Joana da Gama – (Viana
do Alentejo, 1520?- Évora, 1586)
Joanna da Gama. Naceo em
a Villa de Viana do Alentejo de Pays nobres quais erão Manoel Casco, e Filippa
da Gama. Como se visse livre do vinculo conjugal por morte de seu marido com
quem fora casada anno e meyo anhelando a estado mais perfeito fundou na cidade
de Evora hum Recolhimento intitulado do Salvador do Mundo onde recolhida com
algumas companheiras de que erão as principaes Catherina de Aguiar, e Brites
Cordeira observavão a Regra de S. Francisco sendo seus Directores os filhos
d'este grande Patriarcha. Ao tempo, que esperava da benevolencia do Cardial D.
Henrique estabilidade para o novo edificio foy demolido por sua ordem para
mayor extensão do Collegio dos Padres Jesuitas ordenando às Recolhidas fossem
viver em casa de seus parentes até lhe fundar outra habitação. Com excessivo
sentimento deixou Joanna da Gama o lugar, que o seu espirito elegera para se
dedicar a Deos, fallecendo a 21 de Setembro de 1586. Jaz sepultada na Igreja da
Misericordia de Evora em sepultura propria.

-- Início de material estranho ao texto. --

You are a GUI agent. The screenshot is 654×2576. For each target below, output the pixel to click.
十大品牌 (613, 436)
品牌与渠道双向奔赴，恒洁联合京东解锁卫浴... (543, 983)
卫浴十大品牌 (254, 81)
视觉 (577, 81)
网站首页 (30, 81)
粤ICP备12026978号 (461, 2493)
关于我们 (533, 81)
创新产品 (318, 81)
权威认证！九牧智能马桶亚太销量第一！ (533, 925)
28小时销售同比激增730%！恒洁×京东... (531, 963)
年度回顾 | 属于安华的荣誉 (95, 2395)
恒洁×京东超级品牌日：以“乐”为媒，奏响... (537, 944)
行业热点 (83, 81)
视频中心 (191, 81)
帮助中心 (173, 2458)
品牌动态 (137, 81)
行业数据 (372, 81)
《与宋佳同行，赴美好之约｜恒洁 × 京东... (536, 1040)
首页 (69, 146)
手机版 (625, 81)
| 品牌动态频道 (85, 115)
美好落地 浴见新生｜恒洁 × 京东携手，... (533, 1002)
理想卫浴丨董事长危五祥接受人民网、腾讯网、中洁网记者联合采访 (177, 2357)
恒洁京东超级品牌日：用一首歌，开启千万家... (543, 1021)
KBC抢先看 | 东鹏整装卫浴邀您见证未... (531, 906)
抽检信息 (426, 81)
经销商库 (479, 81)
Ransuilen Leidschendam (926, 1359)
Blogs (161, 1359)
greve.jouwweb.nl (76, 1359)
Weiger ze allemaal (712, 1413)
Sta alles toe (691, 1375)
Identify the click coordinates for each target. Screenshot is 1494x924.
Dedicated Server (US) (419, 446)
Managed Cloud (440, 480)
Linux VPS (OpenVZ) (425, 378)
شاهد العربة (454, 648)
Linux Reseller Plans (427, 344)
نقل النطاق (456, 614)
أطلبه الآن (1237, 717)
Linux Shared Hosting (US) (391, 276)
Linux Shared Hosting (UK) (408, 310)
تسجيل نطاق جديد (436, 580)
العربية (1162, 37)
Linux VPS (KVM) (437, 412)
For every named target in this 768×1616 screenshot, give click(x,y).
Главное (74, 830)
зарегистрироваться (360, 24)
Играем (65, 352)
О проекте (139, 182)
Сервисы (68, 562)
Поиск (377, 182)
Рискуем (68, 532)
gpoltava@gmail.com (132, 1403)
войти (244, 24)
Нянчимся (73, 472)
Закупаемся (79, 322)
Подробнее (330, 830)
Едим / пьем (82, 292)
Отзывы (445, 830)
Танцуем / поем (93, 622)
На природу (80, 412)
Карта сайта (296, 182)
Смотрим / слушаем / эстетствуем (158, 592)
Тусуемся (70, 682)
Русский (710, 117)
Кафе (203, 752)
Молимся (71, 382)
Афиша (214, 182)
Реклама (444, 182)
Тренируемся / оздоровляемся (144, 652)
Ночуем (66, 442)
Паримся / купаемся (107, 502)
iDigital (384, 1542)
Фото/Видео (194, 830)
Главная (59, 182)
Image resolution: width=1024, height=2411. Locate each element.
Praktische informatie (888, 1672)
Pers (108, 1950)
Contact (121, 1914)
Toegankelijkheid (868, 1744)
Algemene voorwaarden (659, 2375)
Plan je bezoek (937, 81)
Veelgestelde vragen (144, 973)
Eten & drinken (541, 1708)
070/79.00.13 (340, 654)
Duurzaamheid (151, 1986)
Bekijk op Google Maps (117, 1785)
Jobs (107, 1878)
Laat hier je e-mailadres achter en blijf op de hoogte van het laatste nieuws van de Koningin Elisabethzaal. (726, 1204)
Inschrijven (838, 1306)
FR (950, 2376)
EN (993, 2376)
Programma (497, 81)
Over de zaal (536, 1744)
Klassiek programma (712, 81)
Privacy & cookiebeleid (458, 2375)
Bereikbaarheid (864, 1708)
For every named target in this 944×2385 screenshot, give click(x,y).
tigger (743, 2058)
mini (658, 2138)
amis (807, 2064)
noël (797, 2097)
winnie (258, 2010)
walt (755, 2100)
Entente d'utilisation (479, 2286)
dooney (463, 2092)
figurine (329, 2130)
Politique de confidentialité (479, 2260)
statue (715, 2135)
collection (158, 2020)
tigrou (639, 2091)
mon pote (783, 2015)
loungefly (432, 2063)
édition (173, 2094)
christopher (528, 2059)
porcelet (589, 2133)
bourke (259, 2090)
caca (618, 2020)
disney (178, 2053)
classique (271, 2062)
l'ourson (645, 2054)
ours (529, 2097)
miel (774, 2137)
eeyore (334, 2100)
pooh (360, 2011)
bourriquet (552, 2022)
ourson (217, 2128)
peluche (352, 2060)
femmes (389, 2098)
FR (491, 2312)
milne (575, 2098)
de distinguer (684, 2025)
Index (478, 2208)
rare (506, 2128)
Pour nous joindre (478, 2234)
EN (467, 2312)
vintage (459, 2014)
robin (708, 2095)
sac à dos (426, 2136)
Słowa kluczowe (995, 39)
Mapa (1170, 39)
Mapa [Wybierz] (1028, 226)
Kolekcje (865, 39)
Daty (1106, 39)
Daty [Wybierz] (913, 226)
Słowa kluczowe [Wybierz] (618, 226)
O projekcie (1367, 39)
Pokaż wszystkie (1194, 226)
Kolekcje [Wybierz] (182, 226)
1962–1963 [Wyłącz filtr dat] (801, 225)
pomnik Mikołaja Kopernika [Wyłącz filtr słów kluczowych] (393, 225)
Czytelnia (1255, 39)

Compoz.
São poucos os historiadores que se
dignam falar da literatura Joana da Gama, «por consideram uma escritora menor.»
No entanto a sua obra, muito pessoal, surge num período decisivo no que diz
respeito à promoção feminina em Portugal, porque nos Cancioneiros da poesia
medieval não há indício nenhum da existência de mulheres poetizas, e o amor foi
um tema de predilecção.
No fim do século XV as coisas vão mudando e
no primeiro quarto do século XVI, modificaram-se as mentalidades da nobreza e
da plebe mais instruída. As senhoras da nobreza, sobretudo as que frequentam a
corte progridem, em torno
das rainhas D. Leonor, mulher de D. João II, de D. Maria, esposa de D. Manuel
I, e de sua filha mais nova Infanta D. Maria de Portugal- duquesa de Viseu. E,
um grupo de senhoras instruídas da nova geração que pretendem ser iguais aos
homens, e tratam de adquirir uma cultura humanista, chegando a estudar
literatura línguas e artes, e algumas tentam viver da sua pena.
Entretanto o grande impulsionador da
cultura portuguesa, Garcia de Resende (1516), não se sabendo se na cidade
Lisboa ou Évora, nomeia entre cerca de 300 poetas de um Cancioneiro vinte cinco
damas, salvo erro.
1
Joana da Gama, não era uma dama da corte nem uma mulher muito culta.
Provavelmente viveu quase toda a sua vida na "província", em Évora.
Mas teve a sorte de gozar de uma independência excepcional. O facto de ter
vivido em Évora deu-lhe a incidência de uma grande formação. Évora deixara de
ser uma Cidade provinciana, sendo muitas vezes visitada por gente da corte:
Infanta D. Maria de Portugal; Cardeal-Infante D. Henrique que ali residiu
depois de ter sido nomeado arcebispo, apesar de se comportar como um mecenas,
favorecendo a literatura e as artes.
Uma das informações sobre a escritora é,
obviamente um testamento assinado por Joana da Gama, conservado no Arquivo da
Misericórdia de Évora. Tito de Noronha, que editou a obra de Joana da Gama em
1872, indica um manuscrito conservado na Biblioteca de Évora onde é qualificada
como solteira, embora a aprovação do testamento diga que é viúva. Talvez Tito de Noronha não tenha
visto ele próprio os documentos citados, e tenha utilizado uma transcrição
incompleta. Não sendo assim, ele teria falado com certeza duma disposição
particular do testamento, cujo original se perdeu.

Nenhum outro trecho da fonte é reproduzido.